Required work: Find the word "computer" below. Copy each line that has it.

_ _ _ _ _

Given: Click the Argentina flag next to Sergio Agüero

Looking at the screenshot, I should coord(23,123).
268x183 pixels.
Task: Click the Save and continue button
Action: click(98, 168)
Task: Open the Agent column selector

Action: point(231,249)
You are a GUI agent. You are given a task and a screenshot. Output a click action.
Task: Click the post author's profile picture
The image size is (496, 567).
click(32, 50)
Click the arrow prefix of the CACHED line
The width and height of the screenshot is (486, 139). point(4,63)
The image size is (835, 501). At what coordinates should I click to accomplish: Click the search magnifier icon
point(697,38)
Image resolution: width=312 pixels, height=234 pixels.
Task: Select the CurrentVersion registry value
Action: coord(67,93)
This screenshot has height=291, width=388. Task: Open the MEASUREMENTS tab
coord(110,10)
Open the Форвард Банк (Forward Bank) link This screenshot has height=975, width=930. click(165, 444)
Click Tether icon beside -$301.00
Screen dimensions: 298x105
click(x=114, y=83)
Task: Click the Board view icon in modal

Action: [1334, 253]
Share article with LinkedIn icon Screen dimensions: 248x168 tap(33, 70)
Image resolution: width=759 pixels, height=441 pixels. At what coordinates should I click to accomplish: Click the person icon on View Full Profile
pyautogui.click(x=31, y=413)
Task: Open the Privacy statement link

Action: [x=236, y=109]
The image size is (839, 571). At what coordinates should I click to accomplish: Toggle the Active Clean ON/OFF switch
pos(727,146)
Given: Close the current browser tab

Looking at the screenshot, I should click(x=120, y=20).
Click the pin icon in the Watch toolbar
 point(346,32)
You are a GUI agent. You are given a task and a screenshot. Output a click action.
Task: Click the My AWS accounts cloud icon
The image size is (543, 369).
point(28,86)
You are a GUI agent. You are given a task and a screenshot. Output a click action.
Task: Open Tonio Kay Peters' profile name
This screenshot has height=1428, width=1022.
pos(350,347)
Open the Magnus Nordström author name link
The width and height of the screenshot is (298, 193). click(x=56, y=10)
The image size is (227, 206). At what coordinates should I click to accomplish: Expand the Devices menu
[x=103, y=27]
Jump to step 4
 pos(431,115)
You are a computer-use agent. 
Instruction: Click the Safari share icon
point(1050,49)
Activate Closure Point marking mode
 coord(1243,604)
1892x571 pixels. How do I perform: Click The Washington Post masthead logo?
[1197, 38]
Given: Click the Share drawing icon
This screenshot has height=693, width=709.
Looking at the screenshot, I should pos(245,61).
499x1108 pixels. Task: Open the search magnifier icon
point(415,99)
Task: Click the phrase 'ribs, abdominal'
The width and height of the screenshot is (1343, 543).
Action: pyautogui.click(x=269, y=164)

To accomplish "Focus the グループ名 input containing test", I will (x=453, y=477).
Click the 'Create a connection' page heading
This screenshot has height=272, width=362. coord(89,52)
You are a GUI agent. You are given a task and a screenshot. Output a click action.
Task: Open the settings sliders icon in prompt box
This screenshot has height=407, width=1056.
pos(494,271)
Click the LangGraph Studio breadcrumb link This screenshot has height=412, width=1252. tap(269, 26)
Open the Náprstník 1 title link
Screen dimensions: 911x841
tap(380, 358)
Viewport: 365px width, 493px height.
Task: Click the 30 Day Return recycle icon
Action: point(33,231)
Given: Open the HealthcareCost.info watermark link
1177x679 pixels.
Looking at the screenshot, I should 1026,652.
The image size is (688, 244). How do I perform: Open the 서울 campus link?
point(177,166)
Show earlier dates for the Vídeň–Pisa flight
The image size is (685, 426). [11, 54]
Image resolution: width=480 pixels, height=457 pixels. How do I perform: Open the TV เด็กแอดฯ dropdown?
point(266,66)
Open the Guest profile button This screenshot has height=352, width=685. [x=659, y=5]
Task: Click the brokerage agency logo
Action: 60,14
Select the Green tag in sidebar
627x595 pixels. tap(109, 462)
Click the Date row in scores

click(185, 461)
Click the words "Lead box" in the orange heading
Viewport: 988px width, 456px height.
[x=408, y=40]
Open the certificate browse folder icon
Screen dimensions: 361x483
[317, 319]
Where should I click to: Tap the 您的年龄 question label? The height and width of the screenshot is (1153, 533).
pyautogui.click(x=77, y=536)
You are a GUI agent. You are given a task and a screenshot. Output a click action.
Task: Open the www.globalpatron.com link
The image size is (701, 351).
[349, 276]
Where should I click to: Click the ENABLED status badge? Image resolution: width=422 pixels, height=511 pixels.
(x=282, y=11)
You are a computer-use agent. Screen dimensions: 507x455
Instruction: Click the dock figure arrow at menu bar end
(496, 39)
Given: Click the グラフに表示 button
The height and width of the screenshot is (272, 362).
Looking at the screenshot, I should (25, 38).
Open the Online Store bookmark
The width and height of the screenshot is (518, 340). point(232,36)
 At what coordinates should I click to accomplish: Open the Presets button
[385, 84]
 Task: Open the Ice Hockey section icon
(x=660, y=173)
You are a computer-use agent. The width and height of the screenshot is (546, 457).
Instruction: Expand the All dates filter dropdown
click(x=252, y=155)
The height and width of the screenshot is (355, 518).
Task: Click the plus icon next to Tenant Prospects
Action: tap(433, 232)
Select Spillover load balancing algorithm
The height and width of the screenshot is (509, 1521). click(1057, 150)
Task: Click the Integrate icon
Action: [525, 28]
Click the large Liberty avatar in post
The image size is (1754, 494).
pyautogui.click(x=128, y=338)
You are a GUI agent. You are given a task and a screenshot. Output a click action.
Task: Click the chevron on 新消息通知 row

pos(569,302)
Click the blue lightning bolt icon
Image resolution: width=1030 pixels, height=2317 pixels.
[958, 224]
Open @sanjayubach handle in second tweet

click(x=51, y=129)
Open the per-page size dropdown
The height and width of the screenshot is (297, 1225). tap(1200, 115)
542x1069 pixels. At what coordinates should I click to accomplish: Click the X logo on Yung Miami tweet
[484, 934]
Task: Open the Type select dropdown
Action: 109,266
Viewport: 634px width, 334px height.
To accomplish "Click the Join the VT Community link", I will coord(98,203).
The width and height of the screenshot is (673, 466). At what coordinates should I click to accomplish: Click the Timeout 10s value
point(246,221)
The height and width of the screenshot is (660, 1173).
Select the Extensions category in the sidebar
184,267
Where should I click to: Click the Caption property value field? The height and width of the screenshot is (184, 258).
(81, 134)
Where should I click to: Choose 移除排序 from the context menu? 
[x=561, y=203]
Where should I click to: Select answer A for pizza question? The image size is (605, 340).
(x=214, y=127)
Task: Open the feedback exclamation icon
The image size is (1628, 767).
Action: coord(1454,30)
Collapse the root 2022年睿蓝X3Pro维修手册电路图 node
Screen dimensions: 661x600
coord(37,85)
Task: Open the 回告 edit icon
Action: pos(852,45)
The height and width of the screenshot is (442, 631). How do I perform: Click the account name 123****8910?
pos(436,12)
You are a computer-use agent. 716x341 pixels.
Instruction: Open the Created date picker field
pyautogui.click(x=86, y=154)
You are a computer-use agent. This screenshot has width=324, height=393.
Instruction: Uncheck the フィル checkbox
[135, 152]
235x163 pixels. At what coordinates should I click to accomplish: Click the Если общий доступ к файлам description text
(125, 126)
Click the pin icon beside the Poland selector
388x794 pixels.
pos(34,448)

_ _ _ _ _

Response to the task:
You are a computer-use agent. 
You are a computer-use agent. Screen dimensions: 507x455
You are a computer-use agent. The width and height of the screenshot is (546, 457).
You are a computer-use agent. 716x341 pixels.
You are a computer-use agent. This screenshot has width=324, height=393.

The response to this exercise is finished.